TASK TO CARRY OUT:
Every entry below must be transcribed exactly, with no line missing.

——

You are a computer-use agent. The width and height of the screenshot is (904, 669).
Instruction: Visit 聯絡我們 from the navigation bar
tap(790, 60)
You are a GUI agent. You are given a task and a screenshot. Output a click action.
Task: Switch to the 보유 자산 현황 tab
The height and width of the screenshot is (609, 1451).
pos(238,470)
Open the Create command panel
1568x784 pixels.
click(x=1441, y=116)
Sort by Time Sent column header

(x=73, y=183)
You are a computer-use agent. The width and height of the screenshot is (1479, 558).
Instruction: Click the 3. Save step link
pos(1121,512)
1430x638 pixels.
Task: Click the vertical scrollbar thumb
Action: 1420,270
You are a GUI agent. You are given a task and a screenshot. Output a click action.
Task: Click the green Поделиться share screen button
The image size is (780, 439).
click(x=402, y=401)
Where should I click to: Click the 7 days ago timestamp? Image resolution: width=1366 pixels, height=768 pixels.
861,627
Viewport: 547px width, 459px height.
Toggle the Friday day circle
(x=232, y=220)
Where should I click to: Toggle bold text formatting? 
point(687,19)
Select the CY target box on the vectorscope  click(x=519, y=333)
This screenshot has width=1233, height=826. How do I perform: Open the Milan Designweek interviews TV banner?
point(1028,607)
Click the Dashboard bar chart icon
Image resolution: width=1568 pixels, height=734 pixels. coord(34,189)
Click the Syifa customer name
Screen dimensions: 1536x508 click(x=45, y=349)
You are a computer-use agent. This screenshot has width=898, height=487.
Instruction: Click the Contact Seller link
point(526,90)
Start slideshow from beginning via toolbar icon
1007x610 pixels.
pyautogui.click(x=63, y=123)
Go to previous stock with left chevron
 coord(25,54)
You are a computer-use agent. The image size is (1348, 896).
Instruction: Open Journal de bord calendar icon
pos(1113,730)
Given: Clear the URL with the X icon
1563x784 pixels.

——

RESULT BELOW:
You are a computer-use agent. The width and height of the screenshot is (904, 669).
Instruction: Visit 聯絡我們 from the navigation bar
tap(790, 60)
You are a GUI agent. You are given a task and a screenshot. Output a click action.
Task: Switch to the 보유 자산 현황 tab
The height and width of the screenshot is (609, 1451).
pos(238,470)
Open the Create command panel
1568x784 pixels.
click(x=1441, y=116)
Sort by Time Sent column header

(x=73, y=183)
You are a computer-use agent. The width and height of the screenshot is (1479, 558).
Instruction: Click the 3. Save step link
pos(1121,512)
1430x638 pixels.
Task: Click the vertical scrollbar thumb
Action: 1420,270
You are a GUI agent. You are given a task and a screenshot. Output a click action.
Task: Click the green Поделиться share screen button
The image size is (780, 439).
click(x=402, y=401)
Where should I click to: Click the 7 days ago timestamp? Image resolution: width=1366 pixels, height=768 pixels.
861,627
Viewport: 547px width, 459px height.
Toggle the Friday day circle
(x=232, y=220)
Where should I click to: Toggle bold text formatting? 
point(687,19)
Select the CY target box on the vectorscope  click(x=519, y=333)
This screenshot has width=1233, height=826. How do I perform: Open the Milan Designweek interviews TV banner?
point(1028,607)
Click the Dashboard bar chart icon
Image resolution: width=1568 pixels, height=734 pixels. coord(34,189)
Click the Syifa customer name
Screen dimensions: 1536x508 click(x=45, y=349)
You are a computer-use agent. This screenshot has width=898, height=487.
Instruction: Click the Contact Seller link
point(526,90)
Start slideshow from beginning via toolbar icon
1007x610 pixels.
pyautogui.click(x=63, y=123)
Go to previous stock with left chevron
 coord(25,54)
You are a computer-use agent. The image size is (1348, 896).
Instruction: Open Journal de bord calendar icon
pos(1113,730)
Given: Clear the URL with the X icon
1563x784 pixels.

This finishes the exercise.